* Your task:
Please return every line in the entries below with the word "computer" in it.

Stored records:
----------------------------------------

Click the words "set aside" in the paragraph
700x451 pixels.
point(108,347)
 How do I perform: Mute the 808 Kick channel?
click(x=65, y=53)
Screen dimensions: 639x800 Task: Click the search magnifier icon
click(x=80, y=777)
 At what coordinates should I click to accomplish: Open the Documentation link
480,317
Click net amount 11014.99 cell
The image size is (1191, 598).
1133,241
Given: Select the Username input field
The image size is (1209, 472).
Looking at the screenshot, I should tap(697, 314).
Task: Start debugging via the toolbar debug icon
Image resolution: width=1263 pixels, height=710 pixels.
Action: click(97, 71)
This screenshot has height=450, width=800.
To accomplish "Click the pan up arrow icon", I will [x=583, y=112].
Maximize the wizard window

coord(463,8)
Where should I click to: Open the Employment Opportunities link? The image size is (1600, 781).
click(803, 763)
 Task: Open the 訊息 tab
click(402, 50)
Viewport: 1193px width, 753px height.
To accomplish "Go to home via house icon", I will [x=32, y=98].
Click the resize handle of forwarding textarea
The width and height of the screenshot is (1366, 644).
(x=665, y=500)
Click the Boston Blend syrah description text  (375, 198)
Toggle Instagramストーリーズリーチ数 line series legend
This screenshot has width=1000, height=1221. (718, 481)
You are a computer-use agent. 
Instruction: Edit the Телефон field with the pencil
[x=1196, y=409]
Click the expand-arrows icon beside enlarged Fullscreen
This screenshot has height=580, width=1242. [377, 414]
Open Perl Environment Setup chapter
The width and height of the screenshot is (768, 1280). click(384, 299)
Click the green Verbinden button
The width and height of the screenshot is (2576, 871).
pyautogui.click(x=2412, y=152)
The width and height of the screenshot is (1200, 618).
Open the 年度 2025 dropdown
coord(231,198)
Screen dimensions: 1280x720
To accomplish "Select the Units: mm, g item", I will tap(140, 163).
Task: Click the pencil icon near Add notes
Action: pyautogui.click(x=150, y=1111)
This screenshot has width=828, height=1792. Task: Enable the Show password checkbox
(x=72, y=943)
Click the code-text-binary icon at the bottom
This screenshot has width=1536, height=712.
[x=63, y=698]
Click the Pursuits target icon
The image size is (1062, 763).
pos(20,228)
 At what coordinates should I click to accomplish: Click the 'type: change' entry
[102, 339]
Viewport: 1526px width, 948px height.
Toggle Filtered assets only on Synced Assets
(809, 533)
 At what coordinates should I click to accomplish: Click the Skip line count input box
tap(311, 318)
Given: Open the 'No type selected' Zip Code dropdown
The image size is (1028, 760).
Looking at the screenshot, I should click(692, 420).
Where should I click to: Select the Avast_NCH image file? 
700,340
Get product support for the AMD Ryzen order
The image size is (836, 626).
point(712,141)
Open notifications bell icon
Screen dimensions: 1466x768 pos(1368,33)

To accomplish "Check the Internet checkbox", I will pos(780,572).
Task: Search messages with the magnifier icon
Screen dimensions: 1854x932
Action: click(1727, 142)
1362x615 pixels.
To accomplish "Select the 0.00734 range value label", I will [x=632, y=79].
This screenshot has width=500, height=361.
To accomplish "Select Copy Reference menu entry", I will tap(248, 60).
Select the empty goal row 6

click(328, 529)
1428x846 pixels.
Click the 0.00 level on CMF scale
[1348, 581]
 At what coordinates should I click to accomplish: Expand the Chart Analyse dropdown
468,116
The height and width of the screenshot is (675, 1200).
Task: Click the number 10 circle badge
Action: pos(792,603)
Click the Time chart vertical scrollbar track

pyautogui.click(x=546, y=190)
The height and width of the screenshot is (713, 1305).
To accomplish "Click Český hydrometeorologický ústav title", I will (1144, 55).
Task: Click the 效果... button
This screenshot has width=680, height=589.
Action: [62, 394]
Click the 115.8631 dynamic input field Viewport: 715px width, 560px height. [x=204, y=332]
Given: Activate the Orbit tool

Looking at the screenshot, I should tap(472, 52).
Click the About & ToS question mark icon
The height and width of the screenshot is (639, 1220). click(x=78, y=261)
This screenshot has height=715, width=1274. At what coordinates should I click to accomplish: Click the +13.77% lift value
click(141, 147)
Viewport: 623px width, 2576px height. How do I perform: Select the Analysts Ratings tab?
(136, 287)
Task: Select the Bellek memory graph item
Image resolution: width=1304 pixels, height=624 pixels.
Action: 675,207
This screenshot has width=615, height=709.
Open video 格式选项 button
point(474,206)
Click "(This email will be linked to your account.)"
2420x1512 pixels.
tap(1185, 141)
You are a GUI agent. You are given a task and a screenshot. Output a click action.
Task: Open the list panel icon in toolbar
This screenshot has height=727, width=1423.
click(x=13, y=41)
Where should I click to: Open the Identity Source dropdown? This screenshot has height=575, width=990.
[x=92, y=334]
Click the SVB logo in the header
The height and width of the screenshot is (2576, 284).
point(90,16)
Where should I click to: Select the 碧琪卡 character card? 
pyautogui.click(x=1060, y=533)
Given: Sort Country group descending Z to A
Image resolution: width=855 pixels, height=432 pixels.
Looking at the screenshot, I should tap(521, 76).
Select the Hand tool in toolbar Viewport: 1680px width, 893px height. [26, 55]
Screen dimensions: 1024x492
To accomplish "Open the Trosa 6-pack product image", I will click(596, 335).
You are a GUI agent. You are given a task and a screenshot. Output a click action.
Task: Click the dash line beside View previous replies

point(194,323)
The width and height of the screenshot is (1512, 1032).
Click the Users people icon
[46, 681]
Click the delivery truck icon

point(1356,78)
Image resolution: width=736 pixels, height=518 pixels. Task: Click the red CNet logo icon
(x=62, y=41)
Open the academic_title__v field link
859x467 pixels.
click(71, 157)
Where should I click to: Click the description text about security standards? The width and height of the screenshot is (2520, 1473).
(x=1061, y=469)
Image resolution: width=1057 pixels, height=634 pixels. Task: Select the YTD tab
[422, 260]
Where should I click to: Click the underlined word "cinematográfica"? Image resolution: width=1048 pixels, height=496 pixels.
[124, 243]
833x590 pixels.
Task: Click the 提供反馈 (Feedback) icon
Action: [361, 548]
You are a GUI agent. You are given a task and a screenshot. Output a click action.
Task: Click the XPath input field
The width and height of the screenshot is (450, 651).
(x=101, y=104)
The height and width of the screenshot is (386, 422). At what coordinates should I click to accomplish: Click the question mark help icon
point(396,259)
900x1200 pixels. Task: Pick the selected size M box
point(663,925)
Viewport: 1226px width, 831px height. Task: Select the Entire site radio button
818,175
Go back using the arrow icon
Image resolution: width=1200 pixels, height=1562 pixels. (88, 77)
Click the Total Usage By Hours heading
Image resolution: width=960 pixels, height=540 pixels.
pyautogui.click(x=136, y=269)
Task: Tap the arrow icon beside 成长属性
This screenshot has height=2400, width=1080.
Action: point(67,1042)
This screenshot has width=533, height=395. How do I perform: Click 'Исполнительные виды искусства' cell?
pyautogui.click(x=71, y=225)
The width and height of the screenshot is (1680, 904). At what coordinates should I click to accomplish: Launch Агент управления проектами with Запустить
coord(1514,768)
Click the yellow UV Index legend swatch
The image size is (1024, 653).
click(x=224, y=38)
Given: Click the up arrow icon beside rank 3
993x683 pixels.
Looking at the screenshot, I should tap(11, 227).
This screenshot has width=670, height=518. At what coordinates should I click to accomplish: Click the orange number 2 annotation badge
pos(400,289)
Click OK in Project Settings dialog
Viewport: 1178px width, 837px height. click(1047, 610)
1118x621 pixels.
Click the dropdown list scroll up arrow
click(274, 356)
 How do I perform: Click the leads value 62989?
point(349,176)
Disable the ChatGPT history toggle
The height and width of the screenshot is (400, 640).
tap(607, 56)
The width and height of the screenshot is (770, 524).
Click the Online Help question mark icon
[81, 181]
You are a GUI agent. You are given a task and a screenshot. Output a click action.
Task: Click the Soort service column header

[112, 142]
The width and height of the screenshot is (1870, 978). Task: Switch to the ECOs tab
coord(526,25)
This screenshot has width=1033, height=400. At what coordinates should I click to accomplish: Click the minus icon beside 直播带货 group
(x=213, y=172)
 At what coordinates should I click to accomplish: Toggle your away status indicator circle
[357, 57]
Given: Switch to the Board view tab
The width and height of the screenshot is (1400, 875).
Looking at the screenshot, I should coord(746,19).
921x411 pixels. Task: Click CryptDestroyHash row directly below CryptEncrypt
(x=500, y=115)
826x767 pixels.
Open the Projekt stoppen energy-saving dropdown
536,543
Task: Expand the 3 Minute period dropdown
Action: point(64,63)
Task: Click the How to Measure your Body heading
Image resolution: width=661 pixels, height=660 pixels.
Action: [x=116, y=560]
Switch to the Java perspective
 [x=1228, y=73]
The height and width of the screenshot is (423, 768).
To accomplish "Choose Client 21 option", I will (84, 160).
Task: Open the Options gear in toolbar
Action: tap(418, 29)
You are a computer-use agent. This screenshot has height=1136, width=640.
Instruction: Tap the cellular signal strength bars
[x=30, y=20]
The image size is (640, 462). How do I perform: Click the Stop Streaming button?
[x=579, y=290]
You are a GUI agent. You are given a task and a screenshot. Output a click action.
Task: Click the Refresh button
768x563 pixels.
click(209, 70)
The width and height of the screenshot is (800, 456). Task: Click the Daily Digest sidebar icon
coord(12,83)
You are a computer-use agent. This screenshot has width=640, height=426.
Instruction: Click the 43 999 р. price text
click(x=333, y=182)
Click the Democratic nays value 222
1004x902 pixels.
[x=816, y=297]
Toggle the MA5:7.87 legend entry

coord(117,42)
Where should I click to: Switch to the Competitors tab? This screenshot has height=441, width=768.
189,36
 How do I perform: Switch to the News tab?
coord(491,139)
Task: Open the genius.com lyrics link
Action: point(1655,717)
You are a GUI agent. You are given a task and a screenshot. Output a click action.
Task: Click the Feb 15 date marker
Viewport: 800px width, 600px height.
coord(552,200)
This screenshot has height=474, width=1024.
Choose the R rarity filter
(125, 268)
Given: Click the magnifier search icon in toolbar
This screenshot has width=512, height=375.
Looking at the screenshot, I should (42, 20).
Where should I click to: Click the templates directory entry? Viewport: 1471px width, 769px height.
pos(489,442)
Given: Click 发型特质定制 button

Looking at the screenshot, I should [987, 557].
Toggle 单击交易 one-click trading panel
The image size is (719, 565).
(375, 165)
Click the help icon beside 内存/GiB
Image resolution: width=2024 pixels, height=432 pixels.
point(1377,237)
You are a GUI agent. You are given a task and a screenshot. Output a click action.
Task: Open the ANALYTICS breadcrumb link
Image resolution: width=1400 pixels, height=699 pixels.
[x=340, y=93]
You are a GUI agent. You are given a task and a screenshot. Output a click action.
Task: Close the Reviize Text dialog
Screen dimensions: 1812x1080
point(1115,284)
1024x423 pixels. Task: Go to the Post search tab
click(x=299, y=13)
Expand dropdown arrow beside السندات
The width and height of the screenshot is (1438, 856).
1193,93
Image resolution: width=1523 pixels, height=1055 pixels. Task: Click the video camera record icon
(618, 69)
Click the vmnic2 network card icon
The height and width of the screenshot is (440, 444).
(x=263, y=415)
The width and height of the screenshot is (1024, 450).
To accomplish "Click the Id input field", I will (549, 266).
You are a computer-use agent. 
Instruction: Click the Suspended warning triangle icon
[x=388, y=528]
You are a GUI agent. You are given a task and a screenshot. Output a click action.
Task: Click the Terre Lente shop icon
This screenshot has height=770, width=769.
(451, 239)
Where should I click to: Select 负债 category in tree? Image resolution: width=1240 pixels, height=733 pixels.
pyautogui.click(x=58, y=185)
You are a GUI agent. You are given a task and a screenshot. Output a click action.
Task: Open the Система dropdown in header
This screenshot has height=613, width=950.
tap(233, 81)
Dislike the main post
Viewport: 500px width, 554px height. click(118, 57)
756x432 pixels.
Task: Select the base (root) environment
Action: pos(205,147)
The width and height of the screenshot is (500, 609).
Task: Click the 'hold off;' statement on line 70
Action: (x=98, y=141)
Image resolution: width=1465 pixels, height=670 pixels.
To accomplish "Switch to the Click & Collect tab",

----------------------------------------

* Solution to this task:
You are a computer-use agent. 
You are a computer-use agent. This screenshot has height=1136, width=640.
You are a computer-use agent. This screenshot has width=640, height=426.
You are a computer-use agent. 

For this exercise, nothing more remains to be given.